A couple of minutes’ walk outside the gate is Brown’s Hotel, a historic spot where Dylan Thomas liked to drink.
How much
Four nights in a two-bedroom lodge, sleeping four, starts at £1,150 – luxurylodges.com
What’s Nearby?
A path runs down from Milk Wood House to the waterside where the Wales Coast Path, which stretches 870 miles, passes by. Go left, and it potters through Milk Wood, so-called for its snowdrop carpet, although bluebells, wild garlic and other flowers continue towards summer.
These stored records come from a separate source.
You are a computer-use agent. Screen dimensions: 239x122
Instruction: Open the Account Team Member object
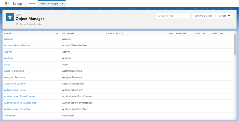tap(17, 45)
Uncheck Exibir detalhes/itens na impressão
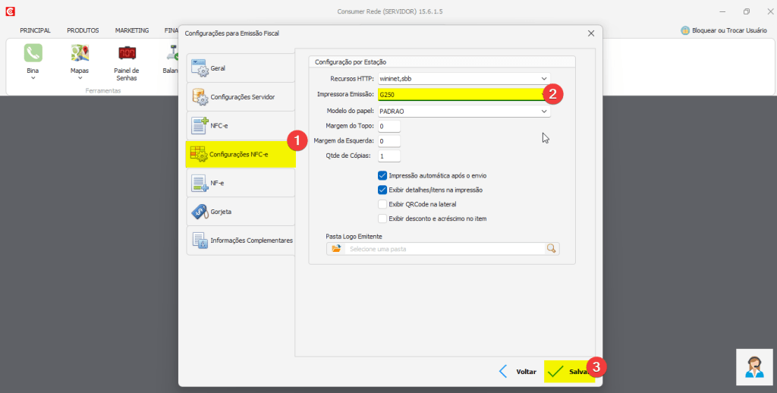 pos(382,190)
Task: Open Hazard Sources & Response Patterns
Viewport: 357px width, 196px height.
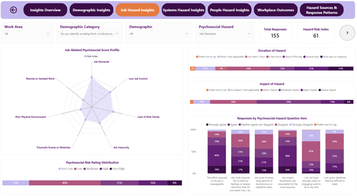Action: [x=322, y=10]
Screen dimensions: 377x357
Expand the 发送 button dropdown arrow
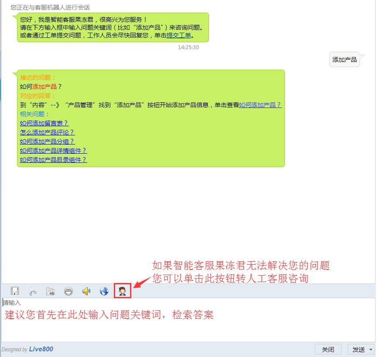tap(371, 350)
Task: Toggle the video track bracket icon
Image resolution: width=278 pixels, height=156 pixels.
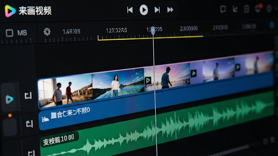Action: click(28, 96)
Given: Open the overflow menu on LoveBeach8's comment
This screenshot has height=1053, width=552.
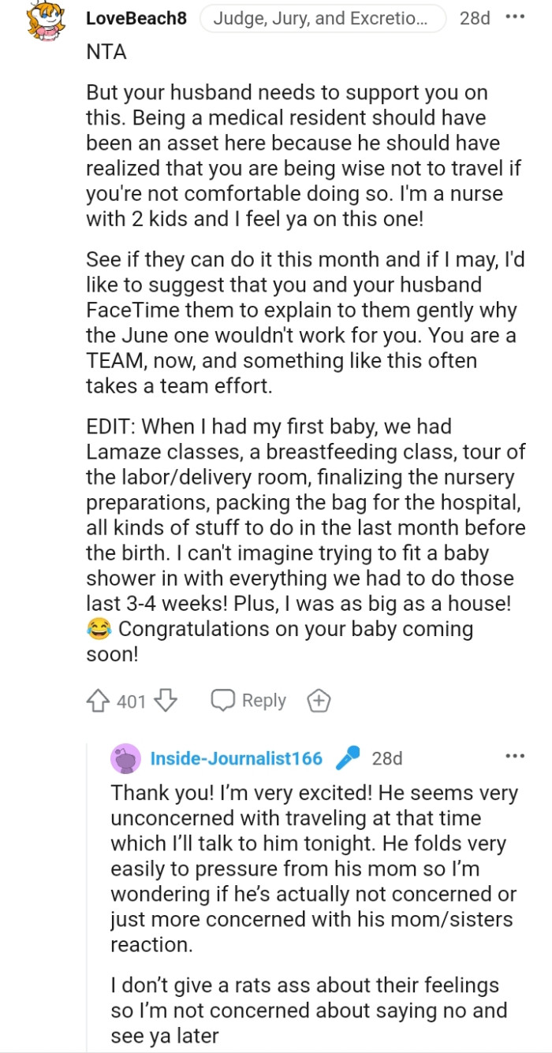Looking at the screenshot, I should click(x=517, y=18).
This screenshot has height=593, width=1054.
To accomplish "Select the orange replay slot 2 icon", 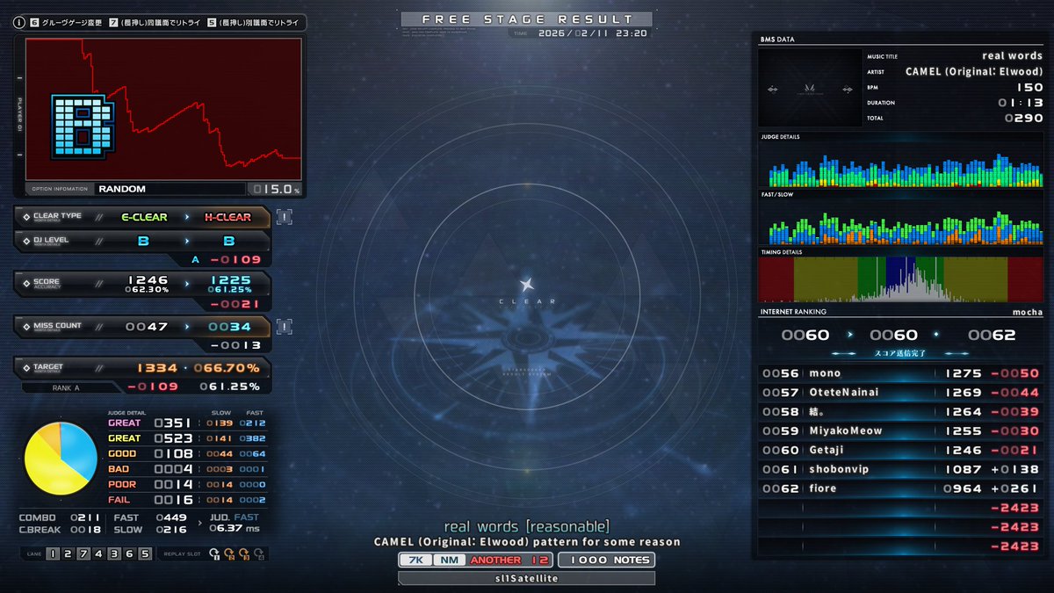I will 230,553.
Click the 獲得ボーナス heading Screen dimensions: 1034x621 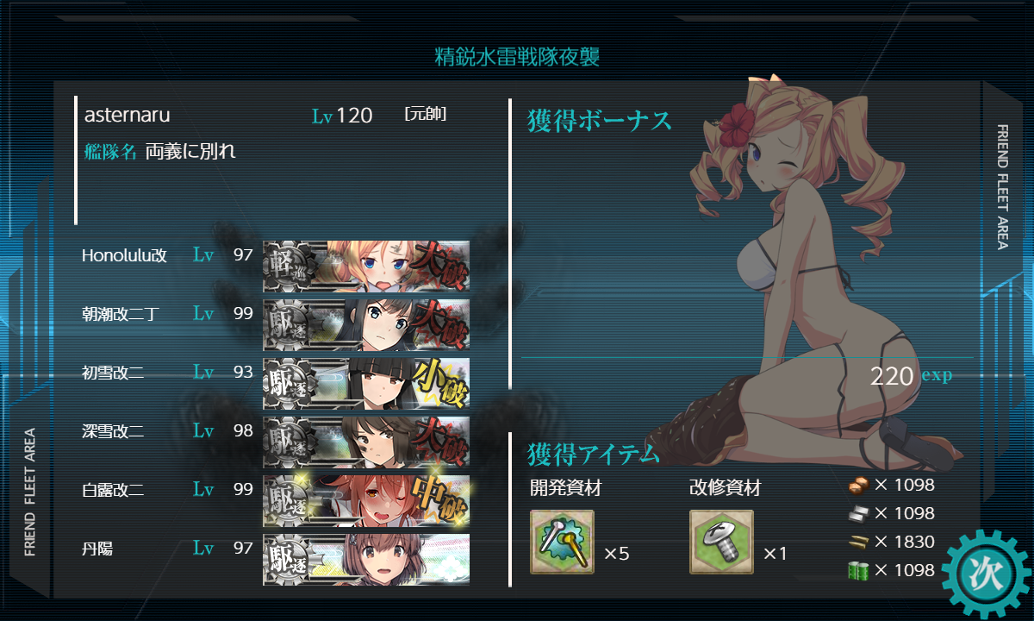(x=599, y=122)
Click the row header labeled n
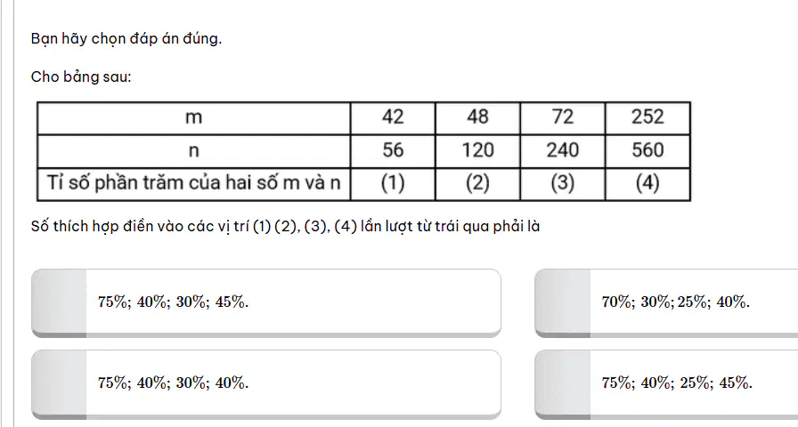The width and height of the screenshot is (798, 427). click(x=194, y=151)
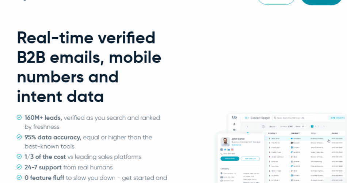The width and height of the screenshot is (347, 183).
Task: Click the LinkedIn icon in contact card
Action: click(229, 150)
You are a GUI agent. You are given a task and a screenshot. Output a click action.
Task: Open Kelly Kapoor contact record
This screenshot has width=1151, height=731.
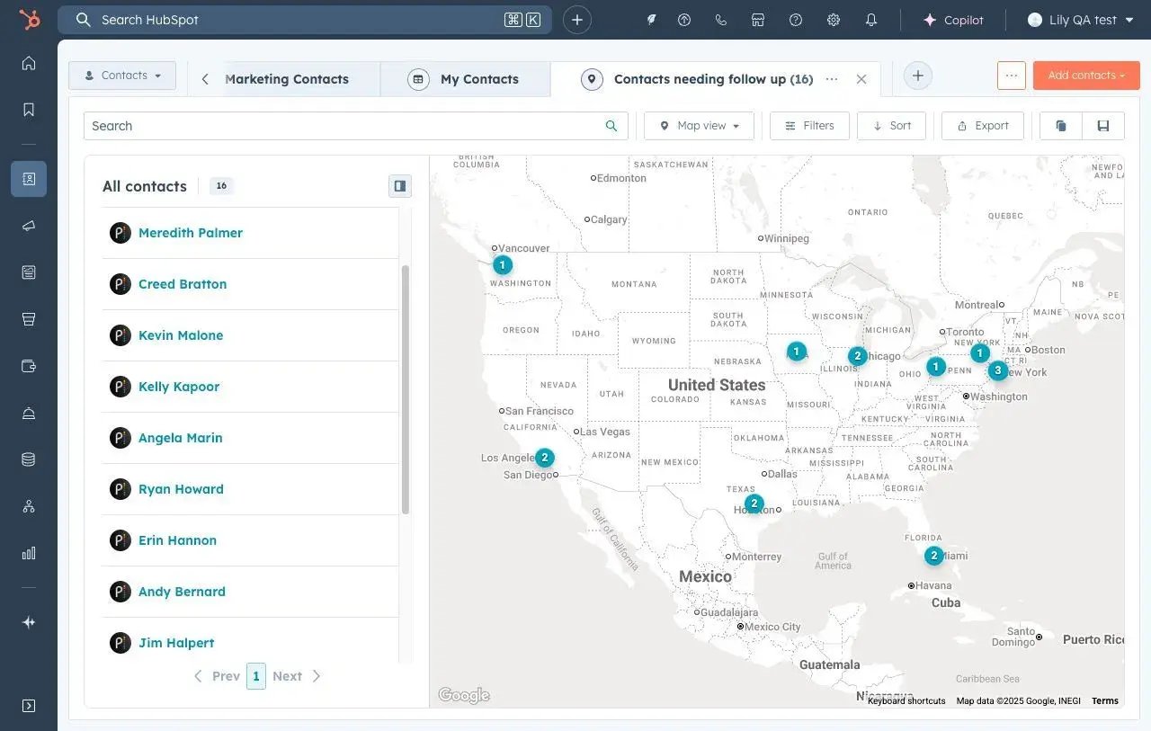pyautogui.click(x=179, y=387)
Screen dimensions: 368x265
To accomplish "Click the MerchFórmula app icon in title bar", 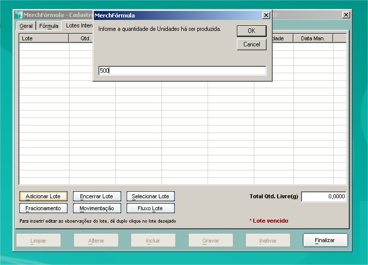I will tap(18, 15).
Continue over the hill to the cemetery where a painted wooden cross stands at Thomas’s resting place, then circle back by another hillside path to the resort’s front gate.
Go the other way along the Coast Path, and in a couple of minutes, you pass the Dylan Thomas Boathouse, the house where he lived from 1949 to 1953 (and worked on, it’s believed, Under Milk Wood).
A few minutes later, you’re outside Laugharne’s Norman castle and facing the town’s marshy seafront.
A drive away (or five miles by the Coast Path) are seven-mile Pendine Sands where, in the 1920s, Malcolm Campbell set two Bluebird land speed records, the second reaching 206mph. Next to the cafes and ice-cream shops, a dramatic Museum of Speed is rising, although lockdown has slowed things considerably.
Just across the Pembrokeshire border are the bigger beach towns of Saundersfoot (try parking at Amroth and taking the five-mile return coast walk) and Tenby, while the town of Carmarthen is in easy reach.